Number of men reported with urethral discharge in the past 12 months STI Pilot Indicators (to be reported by PAHO and EMRO countries only)
What it measures

Progress in reducing unprotected sex in men.


Urethral discharge in men is an STI syndrome generally most commonly caused by Neisseria gonorrhoeae or Chlamydia trachomatis. Presentation with an acute STI syndrome such as urethral discharge is a marker of unprotected sexual intercourse and urethral discharge facilitates HIV transmission and acquisition. Therefore, surveillance for urethral discharge contributes to second-generation HIV surveillance through providing early warning of the epidemic potential of HIV from sexual transmission and on-going high-risk sexual activity that may need more aggressive programme interventions to reduce risk. Furthermore, untreated urethral discharge can result in infertility, blindness, and disseminated disease. Increasing resistance to currently recommended treatment options for Neisseria gonorrhoeae may render this infection untreatable.


Number of men reported with urethral discharge during the reporting period


Number of males aged 15 and older per UNPD

Method of measurement

Routine health information systems.

Data Quality Control and Notes for the Reporting Tool: Recommended indicator in: “Strategies and laboratory methods for strengthening surveillance of sexually transmitted infection 2012”

Measurement frequency
Explanation of the numerator
Explanation of the denominator
Strengths and weaknesses

Although WHO has provided a global case definition, actual case definition may vary between and within countries. Furthermore, clinical diagnostic capacity may vary between and within countries. Although underreporting of this indicator may occur, in the absence of changes in case definition or major changes in screening practices, these data can generally be used for following trends over time within a country.

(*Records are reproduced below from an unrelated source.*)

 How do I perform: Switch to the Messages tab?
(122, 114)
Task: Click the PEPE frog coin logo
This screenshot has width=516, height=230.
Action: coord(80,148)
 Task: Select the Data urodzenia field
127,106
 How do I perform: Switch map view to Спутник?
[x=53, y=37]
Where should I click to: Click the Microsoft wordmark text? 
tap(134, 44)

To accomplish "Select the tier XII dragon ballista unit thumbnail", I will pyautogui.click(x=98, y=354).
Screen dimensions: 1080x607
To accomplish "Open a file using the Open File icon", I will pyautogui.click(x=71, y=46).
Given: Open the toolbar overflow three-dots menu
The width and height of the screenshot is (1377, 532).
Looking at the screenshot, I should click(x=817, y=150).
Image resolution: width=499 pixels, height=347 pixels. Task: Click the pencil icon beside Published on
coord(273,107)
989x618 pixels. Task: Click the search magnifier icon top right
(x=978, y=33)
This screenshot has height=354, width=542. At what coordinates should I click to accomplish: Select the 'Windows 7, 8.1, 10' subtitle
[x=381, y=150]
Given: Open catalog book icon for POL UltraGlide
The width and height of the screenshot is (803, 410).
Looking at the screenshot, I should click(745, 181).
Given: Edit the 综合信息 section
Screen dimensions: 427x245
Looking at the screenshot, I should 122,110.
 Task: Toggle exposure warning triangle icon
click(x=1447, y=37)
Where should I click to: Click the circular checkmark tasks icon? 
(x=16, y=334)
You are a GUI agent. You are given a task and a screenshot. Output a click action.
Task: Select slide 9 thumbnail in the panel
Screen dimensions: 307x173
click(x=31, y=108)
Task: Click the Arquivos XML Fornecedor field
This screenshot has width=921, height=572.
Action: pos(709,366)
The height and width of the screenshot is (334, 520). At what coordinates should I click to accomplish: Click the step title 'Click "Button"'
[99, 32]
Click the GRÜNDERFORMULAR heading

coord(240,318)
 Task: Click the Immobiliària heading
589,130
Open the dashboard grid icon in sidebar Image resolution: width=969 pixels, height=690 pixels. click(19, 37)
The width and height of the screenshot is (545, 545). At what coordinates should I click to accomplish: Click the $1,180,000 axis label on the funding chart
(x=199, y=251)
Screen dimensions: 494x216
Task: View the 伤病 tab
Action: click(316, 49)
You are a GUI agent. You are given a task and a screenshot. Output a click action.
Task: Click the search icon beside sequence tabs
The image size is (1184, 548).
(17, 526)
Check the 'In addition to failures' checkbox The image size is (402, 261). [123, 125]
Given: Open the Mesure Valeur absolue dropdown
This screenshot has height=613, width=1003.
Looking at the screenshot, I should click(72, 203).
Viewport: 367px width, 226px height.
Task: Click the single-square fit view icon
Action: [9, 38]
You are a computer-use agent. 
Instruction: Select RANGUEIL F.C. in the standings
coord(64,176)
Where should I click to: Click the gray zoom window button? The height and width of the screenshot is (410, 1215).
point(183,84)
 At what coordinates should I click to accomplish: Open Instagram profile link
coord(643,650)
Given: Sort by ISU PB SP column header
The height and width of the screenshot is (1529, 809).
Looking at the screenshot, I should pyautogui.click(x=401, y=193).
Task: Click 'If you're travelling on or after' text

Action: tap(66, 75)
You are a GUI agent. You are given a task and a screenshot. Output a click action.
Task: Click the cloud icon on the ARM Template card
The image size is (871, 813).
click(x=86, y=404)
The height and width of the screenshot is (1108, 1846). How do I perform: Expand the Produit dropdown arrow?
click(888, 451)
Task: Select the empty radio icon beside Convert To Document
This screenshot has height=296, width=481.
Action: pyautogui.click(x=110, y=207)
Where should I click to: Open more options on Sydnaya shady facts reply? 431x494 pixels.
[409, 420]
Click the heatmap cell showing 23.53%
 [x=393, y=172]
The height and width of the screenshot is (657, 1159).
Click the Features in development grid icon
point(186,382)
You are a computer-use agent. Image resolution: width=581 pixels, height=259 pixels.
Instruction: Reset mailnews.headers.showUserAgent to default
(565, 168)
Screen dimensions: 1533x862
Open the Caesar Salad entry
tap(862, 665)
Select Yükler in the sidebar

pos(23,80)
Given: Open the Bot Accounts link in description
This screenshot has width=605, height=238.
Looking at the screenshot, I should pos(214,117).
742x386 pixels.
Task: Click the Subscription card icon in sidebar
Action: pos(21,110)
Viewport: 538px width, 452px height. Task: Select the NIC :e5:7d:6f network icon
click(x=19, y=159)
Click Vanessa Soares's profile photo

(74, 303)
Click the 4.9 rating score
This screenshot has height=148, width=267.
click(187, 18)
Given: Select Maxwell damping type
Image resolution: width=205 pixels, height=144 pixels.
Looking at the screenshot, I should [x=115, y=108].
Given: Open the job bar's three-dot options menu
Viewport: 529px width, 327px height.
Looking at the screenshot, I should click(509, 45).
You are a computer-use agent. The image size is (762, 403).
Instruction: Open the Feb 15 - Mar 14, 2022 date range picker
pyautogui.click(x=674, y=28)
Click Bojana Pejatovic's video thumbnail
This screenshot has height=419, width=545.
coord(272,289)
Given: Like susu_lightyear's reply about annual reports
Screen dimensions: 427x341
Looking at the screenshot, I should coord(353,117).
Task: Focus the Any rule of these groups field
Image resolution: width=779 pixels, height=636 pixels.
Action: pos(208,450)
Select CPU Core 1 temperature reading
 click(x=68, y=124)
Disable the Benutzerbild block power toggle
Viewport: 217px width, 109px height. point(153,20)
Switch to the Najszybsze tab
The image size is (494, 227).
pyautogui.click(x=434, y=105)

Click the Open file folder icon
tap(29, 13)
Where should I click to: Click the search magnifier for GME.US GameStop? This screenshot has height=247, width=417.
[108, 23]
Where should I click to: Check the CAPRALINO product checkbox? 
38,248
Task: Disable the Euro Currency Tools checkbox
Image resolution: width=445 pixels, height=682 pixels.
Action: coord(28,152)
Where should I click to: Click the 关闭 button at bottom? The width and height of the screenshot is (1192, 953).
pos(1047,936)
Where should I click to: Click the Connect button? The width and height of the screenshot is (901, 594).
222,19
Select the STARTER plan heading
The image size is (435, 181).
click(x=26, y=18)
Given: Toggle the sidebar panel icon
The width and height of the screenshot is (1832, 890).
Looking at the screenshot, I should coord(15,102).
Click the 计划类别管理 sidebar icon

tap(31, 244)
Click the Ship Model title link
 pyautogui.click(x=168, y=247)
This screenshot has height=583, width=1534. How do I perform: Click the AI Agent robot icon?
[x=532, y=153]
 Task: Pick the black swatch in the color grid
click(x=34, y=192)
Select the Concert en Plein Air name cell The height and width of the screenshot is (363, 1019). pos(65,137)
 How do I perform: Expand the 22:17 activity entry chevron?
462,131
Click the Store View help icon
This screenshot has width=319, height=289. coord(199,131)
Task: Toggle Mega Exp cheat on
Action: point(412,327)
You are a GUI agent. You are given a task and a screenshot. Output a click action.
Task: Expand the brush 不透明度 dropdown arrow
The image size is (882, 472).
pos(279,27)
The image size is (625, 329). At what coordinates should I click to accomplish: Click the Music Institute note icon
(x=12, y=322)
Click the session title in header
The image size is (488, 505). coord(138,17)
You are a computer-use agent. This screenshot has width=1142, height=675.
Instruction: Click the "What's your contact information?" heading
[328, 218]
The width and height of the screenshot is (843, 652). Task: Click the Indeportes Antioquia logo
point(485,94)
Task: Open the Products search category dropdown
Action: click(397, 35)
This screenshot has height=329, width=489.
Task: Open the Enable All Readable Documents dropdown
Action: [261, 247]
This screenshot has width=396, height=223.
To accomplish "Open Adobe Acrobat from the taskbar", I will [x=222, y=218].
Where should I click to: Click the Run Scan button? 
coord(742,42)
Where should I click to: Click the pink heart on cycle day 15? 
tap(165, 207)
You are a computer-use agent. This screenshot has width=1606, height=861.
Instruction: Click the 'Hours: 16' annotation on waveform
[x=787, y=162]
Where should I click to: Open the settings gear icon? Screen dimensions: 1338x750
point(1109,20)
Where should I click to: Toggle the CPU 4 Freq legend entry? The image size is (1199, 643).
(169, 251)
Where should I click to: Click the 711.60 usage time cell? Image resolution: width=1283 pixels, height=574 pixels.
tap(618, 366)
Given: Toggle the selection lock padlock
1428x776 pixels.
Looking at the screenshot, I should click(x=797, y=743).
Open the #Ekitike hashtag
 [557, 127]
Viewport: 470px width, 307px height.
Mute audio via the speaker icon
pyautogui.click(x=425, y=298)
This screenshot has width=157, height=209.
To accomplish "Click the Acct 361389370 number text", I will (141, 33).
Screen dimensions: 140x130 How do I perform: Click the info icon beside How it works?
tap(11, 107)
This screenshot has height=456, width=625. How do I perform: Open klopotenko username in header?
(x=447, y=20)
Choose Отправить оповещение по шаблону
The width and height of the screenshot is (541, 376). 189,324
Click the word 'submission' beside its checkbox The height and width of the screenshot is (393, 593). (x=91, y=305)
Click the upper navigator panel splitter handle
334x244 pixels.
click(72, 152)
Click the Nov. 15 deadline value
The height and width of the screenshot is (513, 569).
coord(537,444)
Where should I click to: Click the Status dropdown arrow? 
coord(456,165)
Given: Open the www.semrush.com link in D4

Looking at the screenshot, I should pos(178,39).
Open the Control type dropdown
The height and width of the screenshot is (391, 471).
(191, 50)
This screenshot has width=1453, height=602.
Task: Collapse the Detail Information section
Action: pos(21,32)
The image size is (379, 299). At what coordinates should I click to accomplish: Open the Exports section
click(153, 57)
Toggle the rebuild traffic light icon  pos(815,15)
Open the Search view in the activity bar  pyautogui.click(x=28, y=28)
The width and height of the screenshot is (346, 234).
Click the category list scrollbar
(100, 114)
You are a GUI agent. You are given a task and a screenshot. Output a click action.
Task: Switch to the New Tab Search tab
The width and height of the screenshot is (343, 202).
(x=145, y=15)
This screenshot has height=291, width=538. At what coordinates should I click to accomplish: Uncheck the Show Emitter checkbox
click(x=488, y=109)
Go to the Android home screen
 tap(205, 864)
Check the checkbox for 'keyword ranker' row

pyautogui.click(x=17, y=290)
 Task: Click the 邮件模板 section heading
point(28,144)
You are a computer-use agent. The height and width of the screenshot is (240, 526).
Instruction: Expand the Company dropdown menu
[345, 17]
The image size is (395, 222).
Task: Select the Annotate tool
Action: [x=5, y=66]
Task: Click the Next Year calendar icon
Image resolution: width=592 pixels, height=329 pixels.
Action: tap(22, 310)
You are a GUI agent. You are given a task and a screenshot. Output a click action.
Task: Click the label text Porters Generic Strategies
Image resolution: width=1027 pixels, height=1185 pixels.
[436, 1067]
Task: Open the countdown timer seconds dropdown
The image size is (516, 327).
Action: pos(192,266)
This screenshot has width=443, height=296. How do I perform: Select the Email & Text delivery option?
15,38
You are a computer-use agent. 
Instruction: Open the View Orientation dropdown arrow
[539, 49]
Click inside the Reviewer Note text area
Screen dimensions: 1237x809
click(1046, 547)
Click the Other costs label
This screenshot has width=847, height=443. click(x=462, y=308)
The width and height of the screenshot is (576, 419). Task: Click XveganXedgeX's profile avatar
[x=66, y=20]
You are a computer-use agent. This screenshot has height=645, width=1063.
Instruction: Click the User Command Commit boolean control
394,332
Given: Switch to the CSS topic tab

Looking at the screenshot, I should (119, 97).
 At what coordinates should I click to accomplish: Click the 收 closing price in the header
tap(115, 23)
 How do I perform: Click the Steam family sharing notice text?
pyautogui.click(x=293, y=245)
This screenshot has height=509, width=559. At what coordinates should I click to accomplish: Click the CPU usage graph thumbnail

Additional considerations: It is important that countries when reporting on urethral discharge communicate on the extent to which the data are felt to be representative of the national population.
Following trends in urethral discharge is a feasible means to monitor incident STI in a population. Data on vaginal discharge among women, although useful for monitoring purposes at a local and national level, are not requested at the global level because in many settings the majority of vaginal discharge cases are not due to sexually transmitted infections.
Countries should conduct periodic assessments of the etiology of urethral discharge syndrome in order to understand the predominant causes of urethral discharge and therefore appropriate therapy.

Data utilization: Look at trends in comparable groups over time.